05-29

Specification and Formal Verification of Hardware-Software Contracts for High-Assurance Computer Architectures

The complexity of modern computer systems gives rise to two critical computer architecture challenges: traditional instruction set architectures lack the detail needed to capture how hardware may undermine software assurance—correctness, security, reliability; and verification is a major and growing hardware design bottleneck, with critical bugs escaping to silicon in >85% of hardware projects despite verification consuming >50% of design effort, per a 2024 Siemens EDA study. To address these challenges, our work develops hardware-software (HW-SW) contracts to support software assurance and automated approaches and tools to rigorously verify hardware implementations against them.

This talk will focus on one such verification approach that takes as input a design under verification (DUV), modest architect-friendly DUV metadata, and a HW-SW contract. The approach automatically generates many simple formal properties that provably compose to imply the contract, and then evaluates them against the DUV to assess contract compliance. The enabling insight is that many important HW-SW contracts decompose into instantiations of a small, finite set of property templates, fillable automatically from the supplied metadata or from the results of evaluating other generated properties. This verification approach eliminates manual property writing, targets full HW-SW contracts rather than coverage metrics, and yields properties simple enough that commercial formal model checkers can produce unbounded proofs for most, even on complex designs. I will present three different tools built on this unified approach for side-channel security, memory consistency, and cache coherence verification of processor implementations. I will also briefly highlight our contracts work, which prompted Intel to update their Software Security Guidance and is informing industrial discussions on retrofitting the Arm ISA to better support performant constant-time code in the Spectre era of microarchitectural side-channel attacks.

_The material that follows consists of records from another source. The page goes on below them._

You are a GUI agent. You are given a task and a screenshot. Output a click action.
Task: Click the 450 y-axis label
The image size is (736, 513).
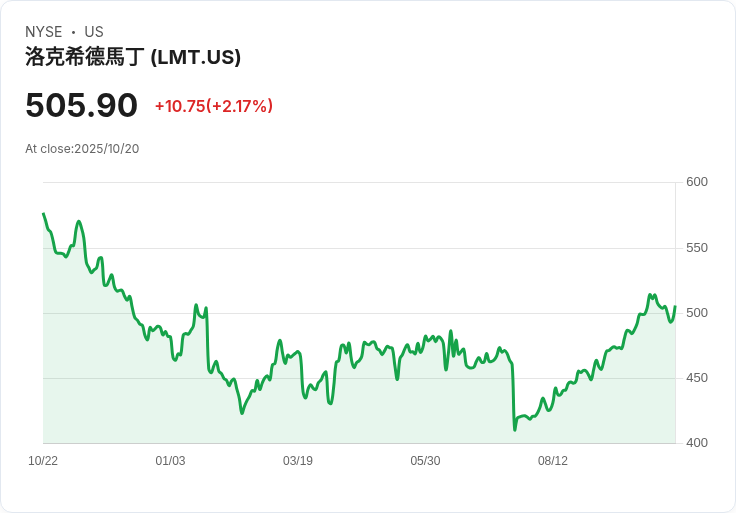point(696,378)
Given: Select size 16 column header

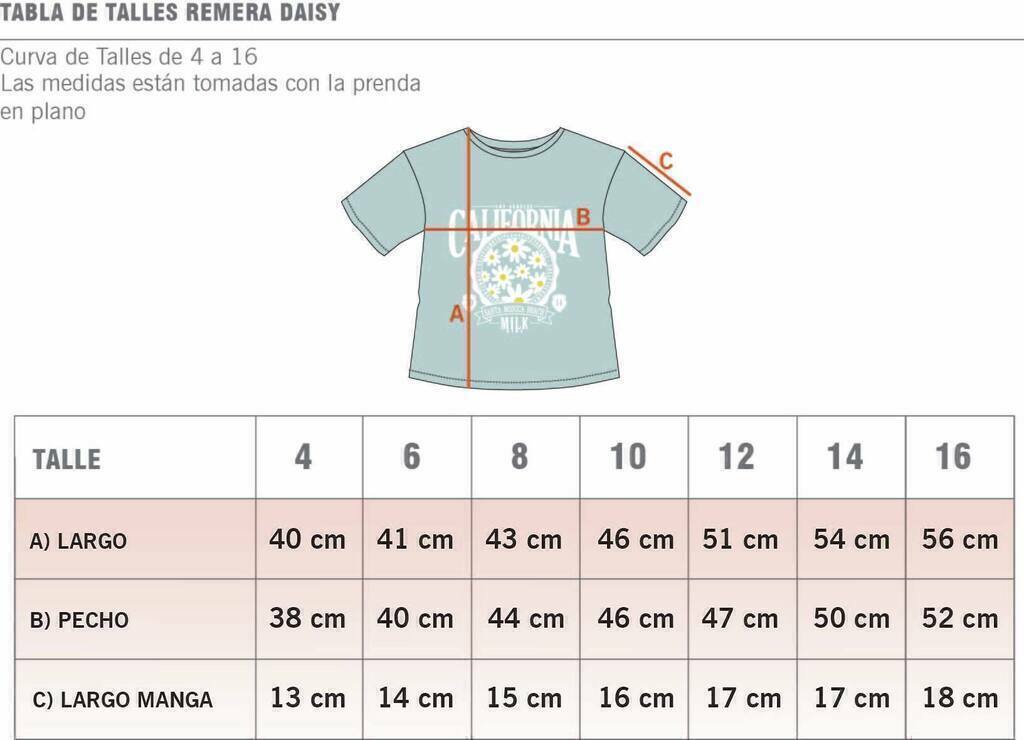Looking at the screenshot, I should 960,458.
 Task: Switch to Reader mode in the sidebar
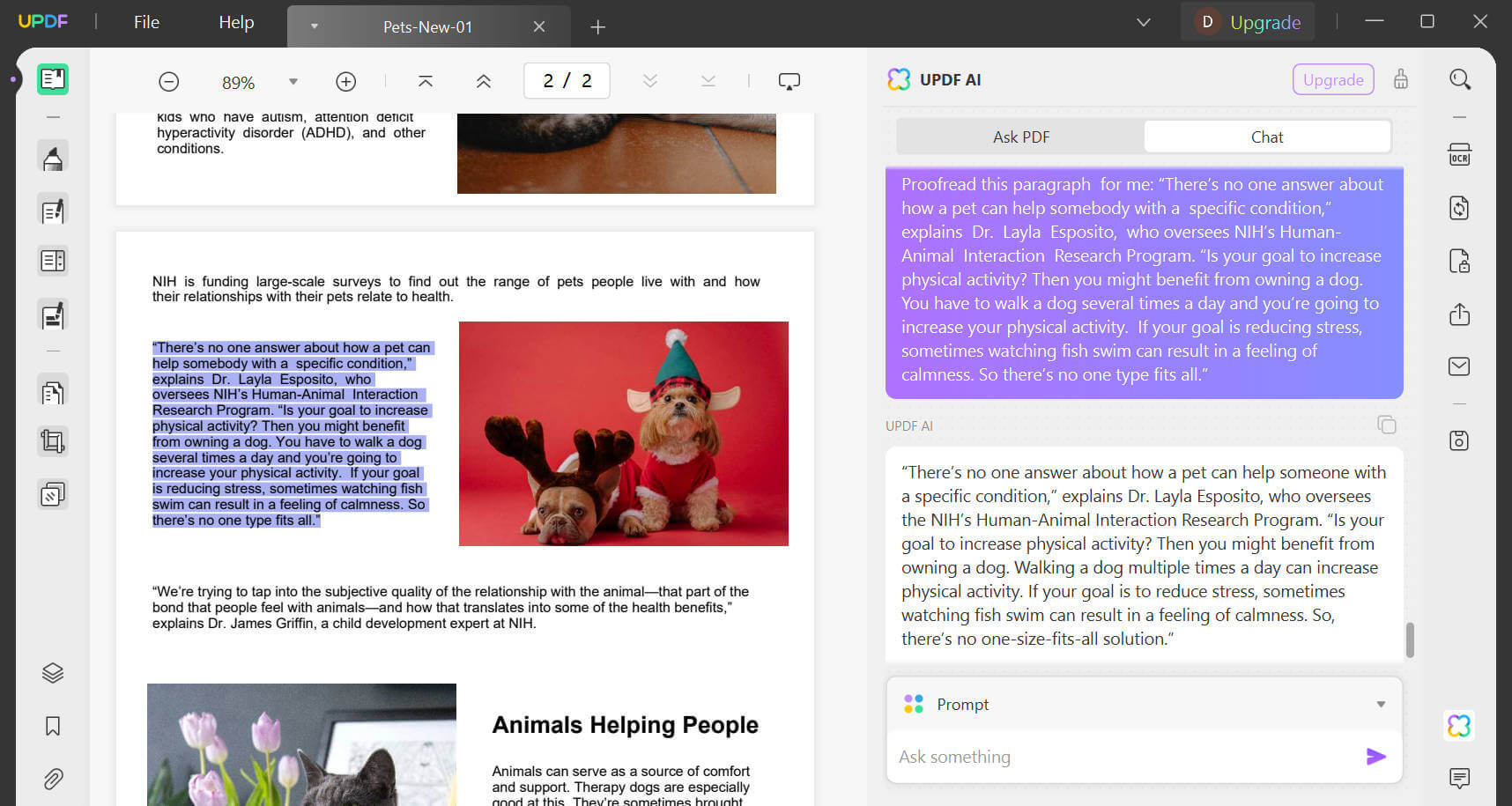coord(53,78)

Bio: Caroline Trippel is an Assistant Professor in the Computer Science and Electrical Engineering Departments at Stanford University, where she leads the High Assurance Computer Architectures Lab. A central theme of her work is leveraging formal methods, especially automated reasoning, techniques to design and verify hardware systems. Trippel's research has been recognized with IEEE Top Picks and Best Paper Award distinctions, a Sloan Research Fellowship, an NSF CAREER Award, the inaugural Google ML and Systems Junior Faculty Award, the Intel Rising Star Faculty Award, an Intel Outstanding Researcher Award, the 2020 ACM SIGARCH/IEEE CS TCCA Outstanding Dissertation Award, and the 2020 CGS/ProQuest® Distinguished Dissertation Award in Mathematics, Physical Sciences, & Engineering.